Key to possible Mad Cow Disease treatment
Friday November 20th, 2009
British scientists have made a discovery which could lead to an effective treatment for bovine spongiform encephalopathy (BSE), or Mad Cow Disease, it was announced last night.
BSE and its
human form Creutzfeldt Jakob disease (CJD) are caused by an abnormal infectious
form of a prion protein present on nervous system cells.
The human disease linked to BSE has affected a small number of people since it appeared in the late 1980s - but has had a devastating and fatal impact, often on young adults.
Professor Nigel Hooper of Leeds University, UK, and colleagues investigated why the prions become abnormal.
Professor Hooper explained: "We were looking at how the normal prion protein functions in cells and spotted that it was interacting with something. Some lateral thinking and deduction led us to Glypican-1 and when we carried out the experiment, we found we were right."

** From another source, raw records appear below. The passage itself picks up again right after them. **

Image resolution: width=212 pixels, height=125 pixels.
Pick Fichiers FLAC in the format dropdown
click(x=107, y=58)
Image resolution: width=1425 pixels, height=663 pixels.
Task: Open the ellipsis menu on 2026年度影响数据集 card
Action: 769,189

This protein, Glypican-1, plays an important role in the development of BSE. Its presence causes the number of abnormal prion proteins to increase. In experiments, the researchers found that when levels of Glypican-1 are reduced in infected cells, the levels of the abnormal prion also reduced.
This suggests that the protein functions as a scaffold bringing the two forms of the prion protein together, the team believes, and this contact causes normal prions to become infectious through mutation.
Findings are published today (November 20) in PLoS Pathogens.
"Now that we know the identity of one of the key molecules in the disease process, we may in the future be able to design drugs that target this," Professor Hooper said.
He added that it is possible that Glypican-1 is involved in other diseases of the nervous system. His team now plan to carry out further work towards developing treatments for both BSE and CJD.
"While initial experiments haven't shown any link with other neurodegenerative diseases like Alzheimer's, we're not yet completely ruling that out," Professor Hooper concluded.